● **What the task requires**: Show every line of the records below that contains the word "will".

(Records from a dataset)
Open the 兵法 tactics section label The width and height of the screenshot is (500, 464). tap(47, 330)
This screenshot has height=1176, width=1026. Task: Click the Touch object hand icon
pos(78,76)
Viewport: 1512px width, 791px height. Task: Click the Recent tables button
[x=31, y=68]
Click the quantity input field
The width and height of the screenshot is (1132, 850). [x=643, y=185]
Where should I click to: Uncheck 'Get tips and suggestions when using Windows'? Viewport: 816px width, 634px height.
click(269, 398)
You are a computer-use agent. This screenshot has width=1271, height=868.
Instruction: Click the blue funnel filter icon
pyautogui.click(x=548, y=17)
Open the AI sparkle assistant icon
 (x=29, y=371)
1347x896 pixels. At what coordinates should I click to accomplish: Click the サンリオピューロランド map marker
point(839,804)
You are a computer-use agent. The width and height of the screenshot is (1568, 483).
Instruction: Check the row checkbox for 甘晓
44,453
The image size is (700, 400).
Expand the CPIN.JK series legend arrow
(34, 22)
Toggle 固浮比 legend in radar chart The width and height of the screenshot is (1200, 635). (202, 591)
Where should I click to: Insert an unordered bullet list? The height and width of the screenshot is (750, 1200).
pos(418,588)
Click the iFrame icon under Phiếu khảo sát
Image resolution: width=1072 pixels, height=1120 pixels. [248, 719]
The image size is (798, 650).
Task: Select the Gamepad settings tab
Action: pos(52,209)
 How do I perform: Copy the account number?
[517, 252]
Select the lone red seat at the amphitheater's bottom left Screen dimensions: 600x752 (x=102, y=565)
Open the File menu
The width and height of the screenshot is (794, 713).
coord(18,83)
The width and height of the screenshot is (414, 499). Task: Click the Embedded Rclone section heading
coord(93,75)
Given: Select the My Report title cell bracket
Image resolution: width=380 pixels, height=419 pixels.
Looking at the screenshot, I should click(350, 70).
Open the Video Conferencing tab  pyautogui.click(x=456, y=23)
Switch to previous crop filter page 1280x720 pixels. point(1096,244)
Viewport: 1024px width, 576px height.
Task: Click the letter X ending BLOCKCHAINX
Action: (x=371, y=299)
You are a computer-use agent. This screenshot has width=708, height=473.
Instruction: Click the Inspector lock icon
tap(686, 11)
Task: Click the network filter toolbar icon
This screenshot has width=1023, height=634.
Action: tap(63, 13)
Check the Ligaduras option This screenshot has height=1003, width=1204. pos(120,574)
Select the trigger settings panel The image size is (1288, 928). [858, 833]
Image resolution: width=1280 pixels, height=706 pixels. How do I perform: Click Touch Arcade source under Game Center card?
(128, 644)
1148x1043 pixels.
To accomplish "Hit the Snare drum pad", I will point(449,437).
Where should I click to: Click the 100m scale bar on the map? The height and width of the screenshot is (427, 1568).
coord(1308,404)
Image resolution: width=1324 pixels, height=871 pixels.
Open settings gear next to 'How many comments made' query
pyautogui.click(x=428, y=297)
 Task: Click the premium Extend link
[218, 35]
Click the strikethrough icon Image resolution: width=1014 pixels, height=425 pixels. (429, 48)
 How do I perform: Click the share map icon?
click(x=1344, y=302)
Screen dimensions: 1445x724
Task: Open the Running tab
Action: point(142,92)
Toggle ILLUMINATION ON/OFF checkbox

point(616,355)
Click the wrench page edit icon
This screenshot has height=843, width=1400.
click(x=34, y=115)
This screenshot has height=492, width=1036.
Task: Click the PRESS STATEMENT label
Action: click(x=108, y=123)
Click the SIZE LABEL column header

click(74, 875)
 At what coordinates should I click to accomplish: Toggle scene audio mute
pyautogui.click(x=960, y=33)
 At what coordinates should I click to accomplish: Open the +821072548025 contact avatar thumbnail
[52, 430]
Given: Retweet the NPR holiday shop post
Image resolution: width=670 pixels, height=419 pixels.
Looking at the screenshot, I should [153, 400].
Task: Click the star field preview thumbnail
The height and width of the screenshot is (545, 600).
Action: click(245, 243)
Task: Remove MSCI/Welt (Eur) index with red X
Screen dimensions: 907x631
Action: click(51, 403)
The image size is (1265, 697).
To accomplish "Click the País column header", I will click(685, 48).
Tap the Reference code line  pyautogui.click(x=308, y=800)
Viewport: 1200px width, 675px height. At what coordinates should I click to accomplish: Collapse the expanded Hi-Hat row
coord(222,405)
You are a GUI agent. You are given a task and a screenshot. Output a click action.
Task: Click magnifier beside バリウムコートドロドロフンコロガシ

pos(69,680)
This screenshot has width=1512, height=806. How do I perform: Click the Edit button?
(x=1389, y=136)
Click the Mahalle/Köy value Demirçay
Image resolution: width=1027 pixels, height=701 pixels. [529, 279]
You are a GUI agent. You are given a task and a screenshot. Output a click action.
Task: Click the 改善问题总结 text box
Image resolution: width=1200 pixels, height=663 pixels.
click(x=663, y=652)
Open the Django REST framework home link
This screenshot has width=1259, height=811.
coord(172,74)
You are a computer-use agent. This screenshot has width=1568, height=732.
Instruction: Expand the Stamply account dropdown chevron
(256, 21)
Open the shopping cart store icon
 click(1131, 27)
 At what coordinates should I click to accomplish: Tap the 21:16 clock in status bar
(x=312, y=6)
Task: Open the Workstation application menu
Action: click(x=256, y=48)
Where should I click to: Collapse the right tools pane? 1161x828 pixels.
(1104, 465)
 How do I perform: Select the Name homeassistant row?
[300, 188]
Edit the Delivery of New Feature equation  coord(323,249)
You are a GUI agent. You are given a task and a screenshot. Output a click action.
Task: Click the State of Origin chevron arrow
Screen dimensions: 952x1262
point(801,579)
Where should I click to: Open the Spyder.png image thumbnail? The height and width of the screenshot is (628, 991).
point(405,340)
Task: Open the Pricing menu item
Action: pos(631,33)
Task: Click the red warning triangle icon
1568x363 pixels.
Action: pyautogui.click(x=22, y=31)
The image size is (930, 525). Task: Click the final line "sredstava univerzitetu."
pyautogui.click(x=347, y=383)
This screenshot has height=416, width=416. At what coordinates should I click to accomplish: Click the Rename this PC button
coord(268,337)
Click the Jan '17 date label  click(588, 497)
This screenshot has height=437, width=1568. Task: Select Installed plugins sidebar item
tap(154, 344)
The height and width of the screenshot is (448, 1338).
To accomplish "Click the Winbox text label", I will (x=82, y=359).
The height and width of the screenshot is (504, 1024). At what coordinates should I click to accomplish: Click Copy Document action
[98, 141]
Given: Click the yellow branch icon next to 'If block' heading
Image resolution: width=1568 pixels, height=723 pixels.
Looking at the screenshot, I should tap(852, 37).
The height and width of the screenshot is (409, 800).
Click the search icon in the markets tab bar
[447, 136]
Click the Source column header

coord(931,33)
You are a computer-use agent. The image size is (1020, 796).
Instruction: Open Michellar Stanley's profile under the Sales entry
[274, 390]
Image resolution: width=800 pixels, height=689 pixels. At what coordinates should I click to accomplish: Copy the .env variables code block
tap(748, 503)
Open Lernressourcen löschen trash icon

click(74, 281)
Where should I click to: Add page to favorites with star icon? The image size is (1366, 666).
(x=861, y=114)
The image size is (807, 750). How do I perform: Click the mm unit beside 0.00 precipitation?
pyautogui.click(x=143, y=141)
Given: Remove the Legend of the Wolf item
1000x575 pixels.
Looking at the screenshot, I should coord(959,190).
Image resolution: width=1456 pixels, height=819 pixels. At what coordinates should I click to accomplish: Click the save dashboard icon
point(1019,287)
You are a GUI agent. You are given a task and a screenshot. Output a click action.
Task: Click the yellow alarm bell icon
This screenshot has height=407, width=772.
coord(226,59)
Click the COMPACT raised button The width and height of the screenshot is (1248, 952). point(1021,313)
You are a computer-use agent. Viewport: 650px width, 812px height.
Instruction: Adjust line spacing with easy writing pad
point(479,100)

● **Response box**:
To accomplish "Hit the Snare drum pad", I will point(449,437).
To accomplish "Click the País column header", I will click(685, 48).
To accomplish "Click the Winbox text label", I will (x=82, y=359).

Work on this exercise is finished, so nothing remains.